*Supplied material*:
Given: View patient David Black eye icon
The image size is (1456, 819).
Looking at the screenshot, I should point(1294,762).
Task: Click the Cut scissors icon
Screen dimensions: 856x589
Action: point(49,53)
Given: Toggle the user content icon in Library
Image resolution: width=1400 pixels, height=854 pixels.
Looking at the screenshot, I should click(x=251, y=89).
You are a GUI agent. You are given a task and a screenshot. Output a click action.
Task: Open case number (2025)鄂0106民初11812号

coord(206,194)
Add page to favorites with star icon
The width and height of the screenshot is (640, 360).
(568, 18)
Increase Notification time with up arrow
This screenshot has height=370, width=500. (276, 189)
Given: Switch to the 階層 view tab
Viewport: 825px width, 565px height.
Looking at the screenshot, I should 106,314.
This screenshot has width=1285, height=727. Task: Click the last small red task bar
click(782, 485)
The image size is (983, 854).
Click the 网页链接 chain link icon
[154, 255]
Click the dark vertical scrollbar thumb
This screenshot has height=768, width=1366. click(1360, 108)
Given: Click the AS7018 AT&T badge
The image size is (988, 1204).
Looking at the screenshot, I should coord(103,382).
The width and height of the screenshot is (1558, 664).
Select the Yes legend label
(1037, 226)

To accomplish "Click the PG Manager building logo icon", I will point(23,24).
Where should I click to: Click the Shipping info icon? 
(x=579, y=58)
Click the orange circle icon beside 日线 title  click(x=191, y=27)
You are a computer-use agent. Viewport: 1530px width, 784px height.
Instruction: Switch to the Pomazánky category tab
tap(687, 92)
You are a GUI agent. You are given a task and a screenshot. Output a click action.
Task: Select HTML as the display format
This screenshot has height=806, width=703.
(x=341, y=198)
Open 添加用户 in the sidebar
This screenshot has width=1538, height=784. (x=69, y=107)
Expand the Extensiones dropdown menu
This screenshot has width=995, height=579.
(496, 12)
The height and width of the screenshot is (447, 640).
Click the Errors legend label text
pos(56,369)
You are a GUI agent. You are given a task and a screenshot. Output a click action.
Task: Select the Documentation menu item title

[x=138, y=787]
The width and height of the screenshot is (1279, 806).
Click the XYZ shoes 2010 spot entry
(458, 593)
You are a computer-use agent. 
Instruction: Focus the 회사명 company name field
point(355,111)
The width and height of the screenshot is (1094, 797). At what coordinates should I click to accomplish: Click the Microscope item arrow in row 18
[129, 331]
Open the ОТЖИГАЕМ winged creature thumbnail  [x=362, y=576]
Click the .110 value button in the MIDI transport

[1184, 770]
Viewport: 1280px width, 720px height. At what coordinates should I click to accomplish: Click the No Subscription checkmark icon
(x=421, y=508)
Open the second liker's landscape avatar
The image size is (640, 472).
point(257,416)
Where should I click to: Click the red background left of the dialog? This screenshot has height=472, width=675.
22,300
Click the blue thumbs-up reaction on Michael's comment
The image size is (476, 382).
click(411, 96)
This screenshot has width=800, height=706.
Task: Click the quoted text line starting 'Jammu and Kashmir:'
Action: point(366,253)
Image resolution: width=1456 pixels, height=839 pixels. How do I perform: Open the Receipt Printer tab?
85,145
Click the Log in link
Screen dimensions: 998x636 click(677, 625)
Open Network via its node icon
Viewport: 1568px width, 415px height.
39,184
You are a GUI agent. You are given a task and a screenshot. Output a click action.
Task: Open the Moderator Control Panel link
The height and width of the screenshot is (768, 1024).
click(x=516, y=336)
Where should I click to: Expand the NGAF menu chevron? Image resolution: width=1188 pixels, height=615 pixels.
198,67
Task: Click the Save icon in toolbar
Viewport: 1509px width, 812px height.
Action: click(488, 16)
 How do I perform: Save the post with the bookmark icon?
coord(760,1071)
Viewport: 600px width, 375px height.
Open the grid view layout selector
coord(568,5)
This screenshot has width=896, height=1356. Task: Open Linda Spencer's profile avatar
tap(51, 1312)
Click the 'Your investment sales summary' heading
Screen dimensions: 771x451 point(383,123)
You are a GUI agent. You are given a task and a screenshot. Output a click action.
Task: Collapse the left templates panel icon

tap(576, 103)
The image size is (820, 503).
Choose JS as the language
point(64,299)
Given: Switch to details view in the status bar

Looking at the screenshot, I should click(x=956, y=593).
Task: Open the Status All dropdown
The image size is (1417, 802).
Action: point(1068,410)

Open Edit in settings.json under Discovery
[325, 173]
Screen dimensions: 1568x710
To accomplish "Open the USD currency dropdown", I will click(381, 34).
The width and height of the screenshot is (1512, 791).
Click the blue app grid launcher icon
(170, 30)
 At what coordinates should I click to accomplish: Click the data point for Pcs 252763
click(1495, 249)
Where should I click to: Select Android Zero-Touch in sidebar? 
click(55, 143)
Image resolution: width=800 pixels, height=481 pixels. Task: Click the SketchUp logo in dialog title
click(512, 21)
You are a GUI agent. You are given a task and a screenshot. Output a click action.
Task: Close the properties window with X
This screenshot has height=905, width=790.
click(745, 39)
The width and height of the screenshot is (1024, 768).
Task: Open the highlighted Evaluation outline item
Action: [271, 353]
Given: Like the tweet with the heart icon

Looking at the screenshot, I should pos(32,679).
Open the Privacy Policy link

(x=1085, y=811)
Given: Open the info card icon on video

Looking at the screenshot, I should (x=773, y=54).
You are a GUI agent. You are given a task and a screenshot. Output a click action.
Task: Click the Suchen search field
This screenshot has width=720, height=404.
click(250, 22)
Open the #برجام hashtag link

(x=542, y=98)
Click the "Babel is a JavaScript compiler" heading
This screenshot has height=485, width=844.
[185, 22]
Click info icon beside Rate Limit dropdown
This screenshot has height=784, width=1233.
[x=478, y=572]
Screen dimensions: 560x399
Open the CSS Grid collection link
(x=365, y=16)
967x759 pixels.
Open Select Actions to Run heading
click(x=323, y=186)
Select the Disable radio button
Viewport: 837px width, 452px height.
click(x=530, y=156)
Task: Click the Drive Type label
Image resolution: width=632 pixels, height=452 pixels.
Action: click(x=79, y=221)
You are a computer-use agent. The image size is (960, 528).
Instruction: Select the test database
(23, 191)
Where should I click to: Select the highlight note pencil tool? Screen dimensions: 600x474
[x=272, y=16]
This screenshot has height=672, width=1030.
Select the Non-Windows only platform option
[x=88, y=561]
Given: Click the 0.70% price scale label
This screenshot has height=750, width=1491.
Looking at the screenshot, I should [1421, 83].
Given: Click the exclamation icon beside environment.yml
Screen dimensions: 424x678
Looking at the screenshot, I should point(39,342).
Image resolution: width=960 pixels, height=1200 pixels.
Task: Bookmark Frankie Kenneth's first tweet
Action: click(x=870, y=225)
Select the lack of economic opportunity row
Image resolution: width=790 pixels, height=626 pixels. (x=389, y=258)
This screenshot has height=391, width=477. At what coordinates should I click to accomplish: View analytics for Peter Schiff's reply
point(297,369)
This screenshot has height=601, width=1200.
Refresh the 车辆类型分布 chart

*What to produce*: Rewrite the data above as a numbered list, one line per item, leaving out the blank lines.

*Result of this exercise*:
1. Given: View patient David Black eye icon
2. The image size is (1456, 819).
3. Looking at the screenshot, I should point(1294,762).
4. Task: Click the Cut scissors icon
5. Screen dimensions: 856x589
6. Action: point(49,53)
7. Given: Toggle the user content icon in Library
8. Image resolution: width=1400 pixels, height=854 pixels.
9. Looking at the screenshot, I should click(x=251, y=89).
10. You are a GUI agent. You are given a task and a screenshot. Output a click action.
11. Task: Open case number (2025)鄂0106民初11812号
12. coord(206,194)
13. Add page to favorites with star icon
14. The width and height of the screenshot is (640, 360).
15. (568, 18)
16. Increase Notification time with up arrow
17. This screenshot has height=370, width=500. (276, 189)
18. Given: Switch to the 階層 view tab
19. Viewport: 825px width, 565px height.
20. Looking at the screenshot, I should 106,314.
21. This screenshot has width=1285, height=727. Task: Click the last small red task bar
22. click(782, 485)
23. The image size is (983, 854).
24. Click the 网页链接 chain link icon
25. [154, 255]
26. Click the dark vertical scrollbar thumb
27. This screenshot has height=768, width=1366. click(1360, 108)
28. Given: Click the AS7018 AT&T badge
29. The image size is (988, 1204).
30. Looking at the screenshot, I should coord(103,382).
31. The width and height of the screenshot is (1558, 664).
32. Select the Yes legend label
33. (1037, 226)
34. To accomplish "Click the PG Manager building logo icon", I will point(23,24).
35. Where should I click to: Click the Shipping info icon? 
36. (x=579, y=58)
37. Click the orange circle icon beside 日线 title  click(x=191, y=27)
38. You are a computer-use agent. Viewport: 1530px width, 784px height.
39. Instruction: Switch to the Pomazánky category tab
40. tap(687, 92)
41. You are a GUI agent. You are given a task and a screenshot. Output a click action.
42. Task: Select HTML as the display format
43. This screenshot has height=806, width=703.
44. (x=341, y=198)
45. Open 添加用户 in the sidebar
46. This screenshot has width=1538, height=784. (x=69, y=107)
47. Expand the Extensiones dropdown menu
48. This screenshot has width=995, height=579.
49. (496, 12)
50. The height and width of the screenshot is (447, 640).
51. Click the Errors legend label text
52. pos(56,369)
53. You are a GUI agent. You are given a task and a screenshot. Output a click action.
54. Task: Select the Documentation menu item title
55. [x=138, y=787]
56. The width and height of the screenshot is (1279, 806).
57. Click the XYZ shoes 2010 spot entry
58. (458, 593)
59. You are a computer-use agent. 
60. Instruction: Focus the 회사명 company name field
61. point(355,111)
62. The width and height of the screenshot is (1094, 797). At what coordinates should I click to accomplish: Click the Microscope item arrow in row 18
63. [129, 331]
64. Open the ОТЖИГАЕМ winged creature thumbnail  [x=362, y=576]
65. Click the .110 value button in the MIDI transport
66. [1184, 770]
67. Viewport: 1280px width, 720px height. At what coordinates should I click to accomplish: Click the No Subscription checkmark icon
68. (x=421, y=508)
69. Open the second liker's landscape avatar
70. The image size is (640, 472).
71. point(257,416)
72. Where should I click to: Click the red background left of the dialog? This screenshot has height=472, width=675.
73. 22,300
74. Click the blue thumbs-up reaction on Michael's comment
75. The image size is (476, 382).
76. click(411, 96)
77. This screenshot has width=800, height=706.
78. Task: Click the quoted text line starting 'Jammu and Kashmir:'
79. Action: point(366,253)
80. Image resolution: width=1456 pixels, height=839 pixels. How do I perform: Open the Receipt Printer tab?
81. 85,145
82. Click the Log in link
83. Screen dimensions: 998x636 click(677, 625)
84. Open Network via its node icon
85. Viewport: 1568px width, 415px height.
86. 39,184
87. You are a GUI agent. You are given a task and a screenshot. Output a click action.
88. Task: Open the Moderator Control Panel link
89. The height and width of the screenshot is (768, 1024).
90. click(x=516, y=336)
91. Where should I click to: Expand the NGAF menu chevron? Image resolution: width=1188 pixels, height=615 pixels.
92. 198,67
93. Task: Click the Save icon in toolbar
94. Viewport: 1509px width, 812px height.
95. Action: click(488, 16)
96.  How do I perform: Save the post with the bookmark icon?
97. coord(760,1071)
98. Viewport: 600px width, 375px height.
99. Open the grid view layout selector
100. coord(568,5)
101. This screenshot has width=896, height=1356. Task: Open Linda Spencer's profile avatar
102. tap(51, 1312)
103. Click the 'Your investment sales summary' heading
104. Screen dimensions: 771x451 point(383,123)
105. You are a GUI agent. You are given a task and a screenshot. Output a click action.
106. Task: Collapse the left templates panel icon
107. tap(576, 103)
108. The image size is (820, 503).
109. Choose JS as the language
110. point(64,299)
111. Given: Switch to details view in the status bar
112. Looking at the screenshot, I should click(x=956, y=593).
113. Task: Open the Status All dropdown
114. The image size is (1417, 802).
115. Action: point(1068,410)
116. Open Edit in settings.json under Discovery
117. [325, 173]
118. Screen dimensions: 1568x710
119. To accomplish "Open the USD currency dropdown", I will click(381, 34).
120. The width and height of the screenshot is (1512, 791).
121. Click the blue app grid launcher icon
122. (170, 30)
123.  At what coordinates should I click to accomplish: Click the data point for Pcs 252763
124. click(1495, 249)
125. Where should I click to: Select Android Zero-Touch in sidebar? 
126. click(55, 143)
127. Image resolution: width=800 pixels, height=481 pixels. Task: Click the SketchUp logo in dialog title
128. click(512, 21)
129. You are a GUI agent. You are given a task and a screenshot. Output a click action.
130. Task: Close the properties window with X
131. This screenshot has height=905, width=790.
132. click(745, 39)
133. The width and height of the screenshot is (1024, 768).
134. Task: Open the highlighted Evaluation outline item
135. Action: [271, 353]
136. Given: Like the tweet with the heart icon
137. Looking at the screenshot, I should pos(32,679).
138. Open the Privacy Policy link
139. (x=1085, y=811)
140. Given: Open the info card icon on video
141. Looking at the screenshot, I should (x=773, y=54).
142. You are a GUI agent. You are given a task and a screenshot. Output a click action.
143. Task: Click the Suchen search field
144. This screenshot has width=720, height=404.
145. click(250, 22)
146. Open the #برجام hashtag link
147. (x=542, y=98)
148. Click the "Babel is a JavaScript compiler" heading
149. This screenshot has height=485, width=844.
150. [185, 22]
151. Click info icon beside Rate Limit dropdown
152. This screenshot has height=784, width=1233.
153. [x=478, y=572]
154. Screen dimensions: 560x399
155. Open the CSS Grid collection link
156. (x=365, y=16)
157. 967x759 pixels.
158. Open Select Actions to Run heading
159. click(x=323, y=186)
160. Select the Disable radio button
161. Viewport: 837px width, 452px height.
162. click(x=530, y=156)
163. Task: Click the Drive Type label
164. Image resolution: width=632 pixels, height=452 pixels.
165. Action: click(x=79, y=221)
166. You are a computer-use agent. The image size is (960, 528).
167. Instruction: Select the test database
168. (23, 191)
169. Where should I click to: Select the highlight note pencil tool? Screen dimensions: 600x474
170. [x=272, y=16]
171. This screenshot has height=672, width=1030.
172. Select the Non-Windows only platform option
173. [x=88, y=561]
174. Given: Click the 0.70% price scale label
175. This screenshot has height=750, width=1491.
176. Looking at the screenshot, I should [1421, 83].
177. Given: Click the exclamation icon beside environment.yml
178. Screen dimensions: 424x678
179. Looking at the screenshot, I should point(39,342).
180. Image resolution: width=960 pixels, height=1200 pixels.
181. Task: Bookmark Frankie Kenneth's first tweet
182. Action: click(x=870, y=225)
183. Select the lack of economic opportunity row
184. Image resolution: width=790 pixels, height=626 pixels. (x=389, y=258)
185. This screenshot has height=391, width=477. At what coordinates should I click to accomplish: View analytics for Peter Schiff's reply
186. point(297,369)
187. This screenshot has height=601, width=1200.
188. Refresh the 车辆类型分布 chart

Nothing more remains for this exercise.